I'm running neo4j 3.5.14 from the container at Docker
I'm importing around 200k relationships. The first 100k are great, importing at 25k-30k relationships/second. After the first 100k, there are a couple periods of slowdown, sometimes getting as slow as 50-80 relationships/second for a batch.
I'm importing in batches of 5,000 relationships at a time. My cypher is fairly simple:
UNWIND {batch} AS row
MATCH (source) WHERE id(source) = row.src_neo_id
MATCH (dest) WHERE id(dest) = row.dest_neo_id
MERGE (source)-[r:TALKS_TO{protocol:row.protocol, port:row.port}]->(dest)
Does anyone know what might be causing these slowdowns? My first thought was java GC, so I enabled GC logging, but there were no GCs logged during my import.
What are your heap and page cache settings? As the data gets big, you will benefit from a bigger page cache. If you don't set these ahead of time in your docker settings, part of the slow down you'll see is the docker container gradually growing and re-allocating the heap. I'd pick whatever heap/page cache you're comfortable with, and set initial and max heap to be the same and don't take the defaults.
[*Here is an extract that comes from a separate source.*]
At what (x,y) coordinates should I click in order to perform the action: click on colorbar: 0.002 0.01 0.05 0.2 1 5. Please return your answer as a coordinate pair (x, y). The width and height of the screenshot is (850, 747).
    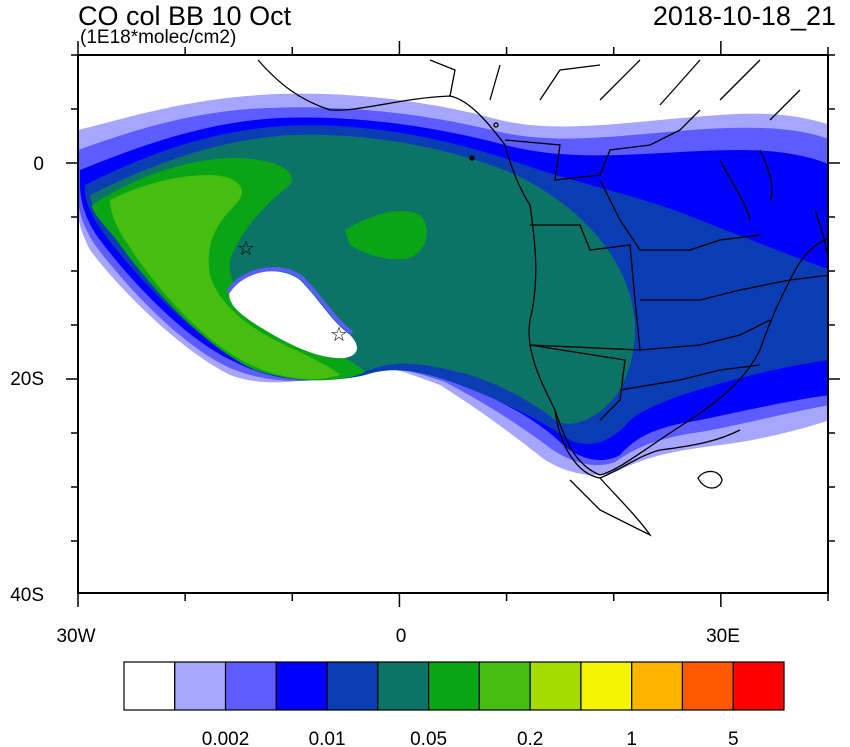
    Looking at the image, I should click on (454, 704).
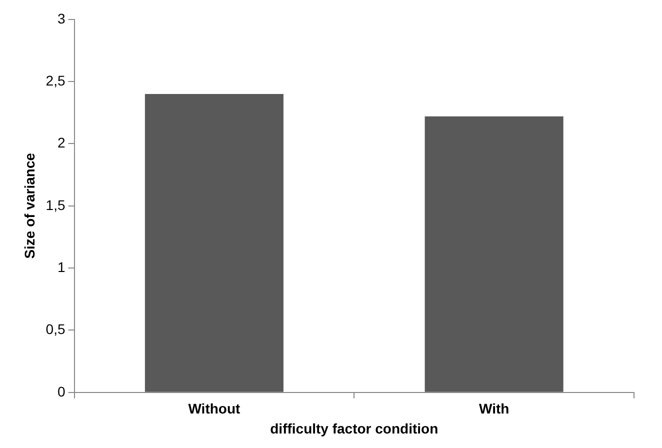 Image resolution: width=662 pixels, height=448 pixels. Describe the element at coordinates (56, 204) in the screenshot. I see `y-tick-label: 1,5` at that location.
What is the node density? Say if the src has 5 relationships of this type then the MERGE can be done quickly as it needs to check only 5 relationships. If the node density goes over 1000 then DB is doing lot of work. As you keep adding more relationships to the same node, the time to add extra relationship to the same source node starts going up. That could explain why occasionally you see slow down. You could be hitting few of those dense nodes during that time.
Thanks for the reply. I think node density may be the culprit. I just checked and my most dense node has over 14,000 outgoing relationships. The second highest was around 10,000.
Is there any way to index the relationships on the nodes so that operations like this can be sped up? Or is this just the speed it goes?